As I snoozed in bed this morning I heard my phone beeping at me, but I ignored it because I’ve had an internet phone for four months now so I have learned to disregard any kind of sound it makes before 8 AM. Eventually, however, the ruckus became so serious that I got up to see what the heck everybody was push-notifying me of. It was important! Go figure. Thus, Lessons were Learned about always keeping my internet phone right by my bed forever and ever and ever because (inhale!):

The Guardian! (I know, what?) One of their columnists, a gentleman by the name of Mr. Damian Walter, held a contest of sorts, the point of which was to find out if indie authors/publishers had, amongst their numbers, “[a] book to rival the magnitude and sheer storytelling bravado of George RR Martin’s A Game of Thrones.”

Cool! Well, what happened?!

 “The brutal truth is that nothing I saw came close.”

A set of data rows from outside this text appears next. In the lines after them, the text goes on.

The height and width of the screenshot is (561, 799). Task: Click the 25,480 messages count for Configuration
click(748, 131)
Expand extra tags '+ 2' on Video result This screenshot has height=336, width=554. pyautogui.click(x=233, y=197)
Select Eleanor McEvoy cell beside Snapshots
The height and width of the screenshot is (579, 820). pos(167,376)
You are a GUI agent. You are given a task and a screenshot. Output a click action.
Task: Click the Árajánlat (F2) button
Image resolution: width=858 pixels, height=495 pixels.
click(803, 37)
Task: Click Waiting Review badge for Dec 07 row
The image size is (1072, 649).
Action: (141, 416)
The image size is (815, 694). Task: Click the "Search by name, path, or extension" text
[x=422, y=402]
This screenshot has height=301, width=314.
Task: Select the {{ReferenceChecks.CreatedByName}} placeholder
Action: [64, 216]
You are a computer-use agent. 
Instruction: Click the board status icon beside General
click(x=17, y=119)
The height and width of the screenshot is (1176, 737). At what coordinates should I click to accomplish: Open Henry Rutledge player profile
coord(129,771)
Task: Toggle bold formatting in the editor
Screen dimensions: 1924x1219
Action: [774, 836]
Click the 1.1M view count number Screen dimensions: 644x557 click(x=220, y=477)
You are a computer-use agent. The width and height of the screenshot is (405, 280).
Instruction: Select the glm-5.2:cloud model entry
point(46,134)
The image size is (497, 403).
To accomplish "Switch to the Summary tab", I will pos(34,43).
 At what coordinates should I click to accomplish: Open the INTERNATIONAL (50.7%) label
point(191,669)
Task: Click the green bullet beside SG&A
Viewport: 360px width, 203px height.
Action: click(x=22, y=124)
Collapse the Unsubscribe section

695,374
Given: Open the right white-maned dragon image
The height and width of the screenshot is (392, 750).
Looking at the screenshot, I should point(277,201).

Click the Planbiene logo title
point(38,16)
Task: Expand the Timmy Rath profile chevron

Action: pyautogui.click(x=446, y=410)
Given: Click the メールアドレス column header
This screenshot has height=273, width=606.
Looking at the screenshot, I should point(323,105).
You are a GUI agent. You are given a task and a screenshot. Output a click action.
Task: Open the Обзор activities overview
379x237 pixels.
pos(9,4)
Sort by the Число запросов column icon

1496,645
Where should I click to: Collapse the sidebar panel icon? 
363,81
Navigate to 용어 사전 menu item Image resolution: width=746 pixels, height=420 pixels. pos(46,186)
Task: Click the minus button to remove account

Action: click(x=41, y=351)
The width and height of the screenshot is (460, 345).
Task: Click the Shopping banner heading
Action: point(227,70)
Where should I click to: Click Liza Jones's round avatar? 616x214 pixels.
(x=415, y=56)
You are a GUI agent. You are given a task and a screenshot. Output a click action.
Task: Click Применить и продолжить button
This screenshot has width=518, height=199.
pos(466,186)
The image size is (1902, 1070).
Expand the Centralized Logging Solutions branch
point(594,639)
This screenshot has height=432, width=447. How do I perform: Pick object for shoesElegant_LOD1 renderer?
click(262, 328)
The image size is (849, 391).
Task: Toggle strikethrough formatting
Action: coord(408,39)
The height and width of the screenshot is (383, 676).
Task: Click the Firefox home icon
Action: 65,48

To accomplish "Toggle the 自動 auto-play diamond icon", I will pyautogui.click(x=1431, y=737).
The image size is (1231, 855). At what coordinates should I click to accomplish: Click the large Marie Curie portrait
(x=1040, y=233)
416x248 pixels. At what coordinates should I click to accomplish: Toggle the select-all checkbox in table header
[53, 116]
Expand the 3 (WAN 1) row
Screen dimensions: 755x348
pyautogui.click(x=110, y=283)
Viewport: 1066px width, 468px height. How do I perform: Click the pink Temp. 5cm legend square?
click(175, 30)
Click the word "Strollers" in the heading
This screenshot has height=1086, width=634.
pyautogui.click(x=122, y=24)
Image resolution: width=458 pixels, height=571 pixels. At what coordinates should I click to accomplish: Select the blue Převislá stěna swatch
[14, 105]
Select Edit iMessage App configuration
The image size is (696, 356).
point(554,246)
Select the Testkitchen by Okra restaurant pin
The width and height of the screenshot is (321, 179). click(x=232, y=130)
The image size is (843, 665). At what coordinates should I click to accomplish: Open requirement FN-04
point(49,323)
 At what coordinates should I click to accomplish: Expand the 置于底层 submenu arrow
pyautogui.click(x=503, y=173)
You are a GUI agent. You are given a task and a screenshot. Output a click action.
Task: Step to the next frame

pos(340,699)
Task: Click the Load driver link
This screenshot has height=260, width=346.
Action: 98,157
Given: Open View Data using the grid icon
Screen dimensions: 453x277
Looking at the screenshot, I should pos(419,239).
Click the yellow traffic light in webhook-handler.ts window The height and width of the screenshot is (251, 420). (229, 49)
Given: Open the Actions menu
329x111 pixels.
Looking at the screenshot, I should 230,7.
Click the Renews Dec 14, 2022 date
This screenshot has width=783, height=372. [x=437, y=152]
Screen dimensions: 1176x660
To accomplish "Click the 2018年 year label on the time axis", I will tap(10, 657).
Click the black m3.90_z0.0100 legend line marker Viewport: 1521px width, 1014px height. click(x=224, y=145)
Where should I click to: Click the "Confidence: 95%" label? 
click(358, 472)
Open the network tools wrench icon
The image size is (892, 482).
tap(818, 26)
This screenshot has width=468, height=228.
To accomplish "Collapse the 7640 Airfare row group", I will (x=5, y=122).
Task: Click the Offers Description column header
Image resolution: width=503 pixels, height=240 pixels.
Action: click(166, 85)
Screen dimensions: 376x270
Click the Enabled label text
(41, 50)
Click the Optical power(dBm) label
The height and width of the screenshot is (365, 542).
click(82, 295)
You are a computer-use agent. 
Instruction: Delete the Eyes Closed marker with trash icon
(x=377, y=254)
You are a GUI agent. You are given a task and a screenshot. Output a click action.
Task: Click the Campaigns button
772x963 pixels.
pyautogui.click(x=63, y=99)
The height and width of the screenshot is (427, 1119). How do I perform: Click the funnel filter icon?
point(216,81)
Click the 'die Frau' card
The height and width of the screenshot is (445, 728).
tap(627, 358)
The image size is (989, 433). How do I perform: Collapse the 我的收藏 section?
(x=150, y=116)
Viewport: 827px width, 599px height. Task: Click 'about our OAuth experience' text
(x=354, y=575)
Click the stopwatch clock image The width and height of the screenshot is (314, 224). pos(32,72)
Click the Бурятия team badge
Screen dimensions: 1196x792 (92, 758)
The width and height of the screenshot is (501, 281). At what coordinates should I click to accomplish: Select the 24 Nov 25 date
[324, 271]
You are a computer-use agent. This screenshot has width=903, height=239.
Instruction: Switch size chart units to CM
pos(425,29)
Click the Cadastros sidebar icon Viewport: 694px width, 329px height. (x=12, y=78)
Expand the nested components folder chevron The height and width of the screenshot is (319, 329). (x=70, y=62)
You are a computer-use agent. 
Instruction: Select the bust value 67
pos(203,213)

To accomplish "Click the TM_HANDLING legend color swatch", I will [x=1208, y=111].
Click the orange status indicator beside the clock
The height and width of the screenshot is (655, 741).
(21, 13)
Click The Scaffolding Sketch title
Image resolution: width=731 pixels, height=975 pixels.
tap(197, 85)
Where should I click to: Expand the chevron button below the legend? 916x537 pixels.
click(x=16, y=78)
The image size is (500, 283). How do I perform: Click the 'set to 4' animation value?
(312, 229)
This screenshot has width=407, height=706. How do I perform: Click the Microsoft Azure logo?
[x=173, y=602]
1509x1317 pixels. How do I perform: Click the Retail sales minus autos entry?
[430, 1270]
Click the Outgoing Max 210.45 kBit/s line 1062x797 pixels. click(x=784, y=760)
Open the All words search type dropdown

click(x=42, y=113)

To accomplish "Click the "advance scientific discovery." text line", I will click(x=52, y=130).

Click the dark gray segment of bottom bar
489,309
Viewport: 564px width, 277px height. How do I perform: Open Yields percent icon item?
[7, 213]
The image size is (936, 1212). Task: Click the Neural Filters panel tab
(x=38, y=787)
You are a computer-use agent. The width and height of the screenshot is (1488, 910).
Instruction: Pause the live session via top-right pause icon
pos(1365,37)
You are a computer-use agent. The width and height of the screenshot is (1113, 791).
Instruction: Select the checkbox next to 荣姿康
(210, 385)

Honestly … no surprises there. I have recently gotten in to A Song of Ice and Fire, and it’s the best thing ever. Who knew, except for everybody except me? Since 1996? Anyways, the good news is that Mr. Walter went through 800 or so indie books and thought mine (mine!) was pretty good! Maybe more than pretty good, if I’m honest:

“My favourite novel among these five, however, is A Pretty Mouth by Molly Tanzer. Imagine a history of 19th-century literature where the eldritch weirdness of Poe and Lovecraft had infected the mainstream drawing-room novels of the era … Molly Tanzer is a tremendously clever writer, with a remarkable knack for fusing the grotesque and the comedic. A Pretty Mouth manages the thing that becomes ever harder as the novel grows older. It does something new.”

Uh? Yay! What? OMG!

So, thank you to Damien and congrats to everyone else on the list, you can read the whole thing at the link above. And seriously? I am still kind of in awe. (My face! In The Guardian! And for a great reason!) I’d gibber some more about how awesome this all is, but I gotta go do stuff to my most recent batch of kimchi. Writerly life is glamorous, what can I say?